The Founder's Paradox: How Do You Give Away Money When You Are in Business to Make It?
Entrepreneurs see opportunity where others see obstacles. You need a forward-looking mindset to see what others cannot. And you need boldness, grit, and a drive to do what others do not dare in order to turn your vision into value. You have to give everything you have to make it so — finding others along the way who want to join you and contribute their best too.
A profitable business is the result of a high-achieving team working against defined goals to deliver the most value to all involved.
Note that I added the word "profitable." It is true that every lasting company has a unique vision and mission. But a sustainable business must also make more money than is spent. It is funny how that seems like a novel idea to most technology companies today. In just about every other industry, people understand that a lasting business needs to generate profits.
Aha! was self-funded and has been profitable from the start. My co-founder Dr. Chris Waters and I focused on building a product that people would actually pay for first and a company that people would actually want to join second. We did this by committing to an approach we called "grandpa-inspired."

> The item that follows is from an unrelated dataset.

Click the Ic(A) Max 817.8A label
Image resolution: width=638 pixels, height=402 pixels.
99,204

We thought back to the way our relatives built businesses — by delivering real value, acting with integrity, and showing a human-centric desire to create lasting relationships. Our grandparents grew up during the Great Depression and knew first-hand that people need to support one another to survive. They were deeply immersed in the communities where they lived and with the people they served.
So, how do you give money away when you are in business to make it? Strive for outsized impact and recognize that money is just a tool to improve people's lives.

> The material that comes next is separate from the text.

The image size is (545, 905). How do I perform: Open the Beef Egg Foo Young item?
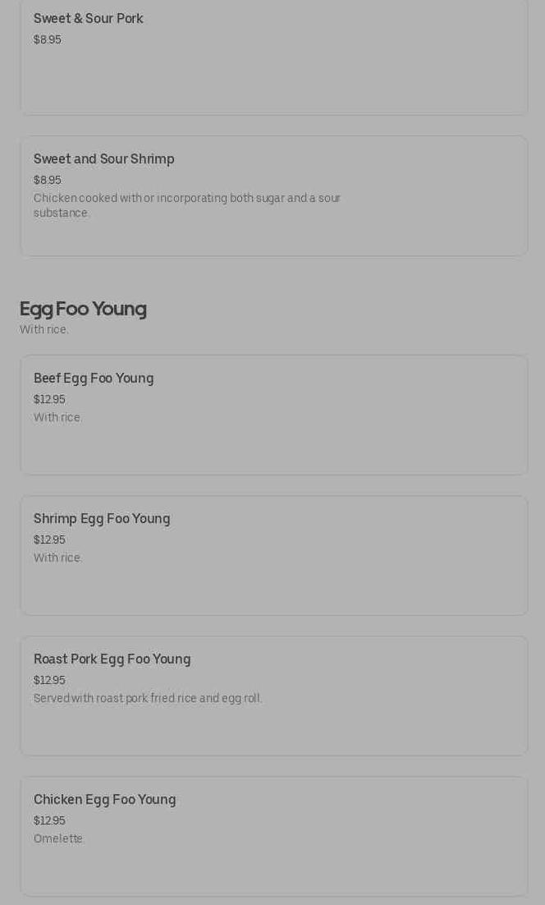(x=94, y=379)
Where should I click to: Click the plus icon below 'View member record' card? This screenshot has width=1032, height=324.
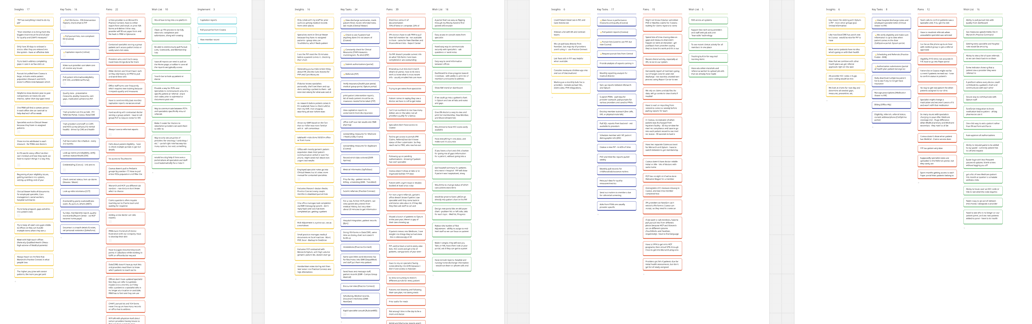tap(199, 47)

We believe — like our grandparents did — that those who are most fortunate have a moral responsibility to assist those who are not. Giving benefits the community and enhances the souls of those who contribute as well. We gain more from giving than we do from receiving.

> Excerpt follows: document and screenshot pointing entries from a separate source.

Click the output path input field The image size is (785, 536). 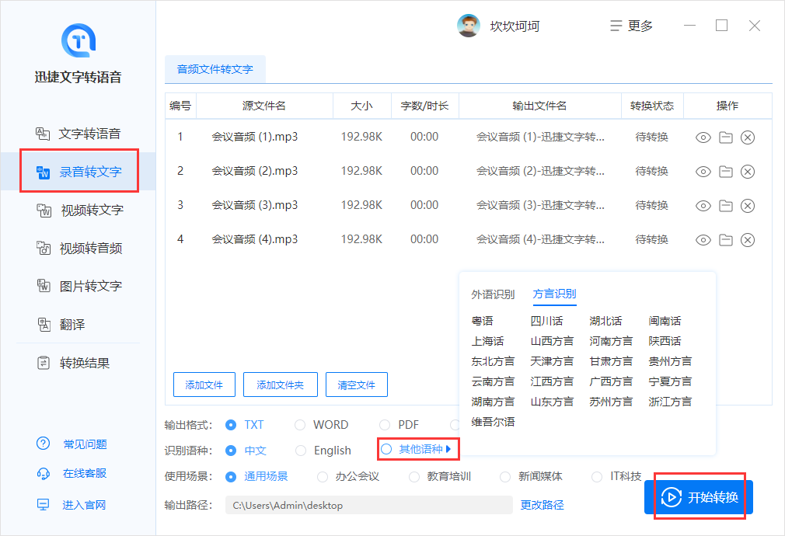pyautogui.click(x=368, y=505)
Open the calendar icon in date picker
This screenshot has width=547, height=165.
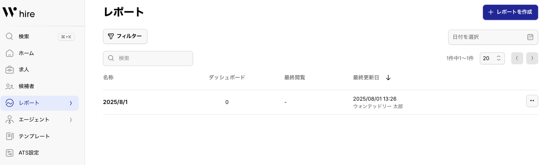(x=530, y=37)
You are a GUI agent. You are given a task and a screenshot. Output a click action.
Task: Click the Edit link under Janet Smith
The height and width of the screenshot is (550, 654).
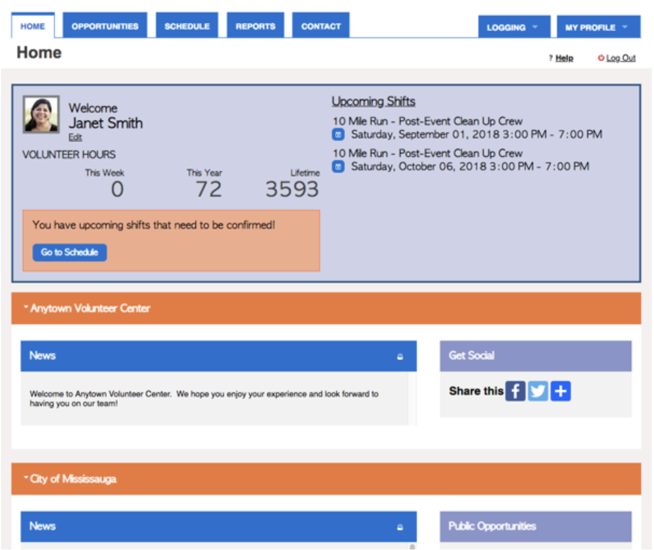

This is partly why Aha! has always given back. Early on, we contributed to just a few organizations every year that supported people most in need. And our philanthropy looks a little different than it does at most for-profit companies. Being 100 percent distributed means we are able to have a broader impact than other companies do. Our financial giving is focused on the communities where our teammates live. It is hyper-local and guided by the team.
As our company grew, we were able to operationalize and scale our philanthropic efforts — which eventually became our Aha! Cares program. Recently, we announced that we raised our financial giving commitment to $350,000 for 2021. Not every business can give this generously, but you can start somewhere.
Making money has multiple benefits. The team does well and so do others who need some additional support.
Our grandparents knew that people could accomplish more together than they could alone. And they did not see giving back to their community as anything more than responding to a need that they could help meet. It is a virtuous cycle that motivates you to keep delivering value to customers — growing revenue in exchange. That is how it is possible to expand the business and support those who need it most.
A company does not exist solely to maximize profits for its owners. It exists to help repair the world, even in the smallest of ways. If you are like us, then you want to find personal success and take action to better those around you. That duality is the opportunity and it is why you build a profitable business.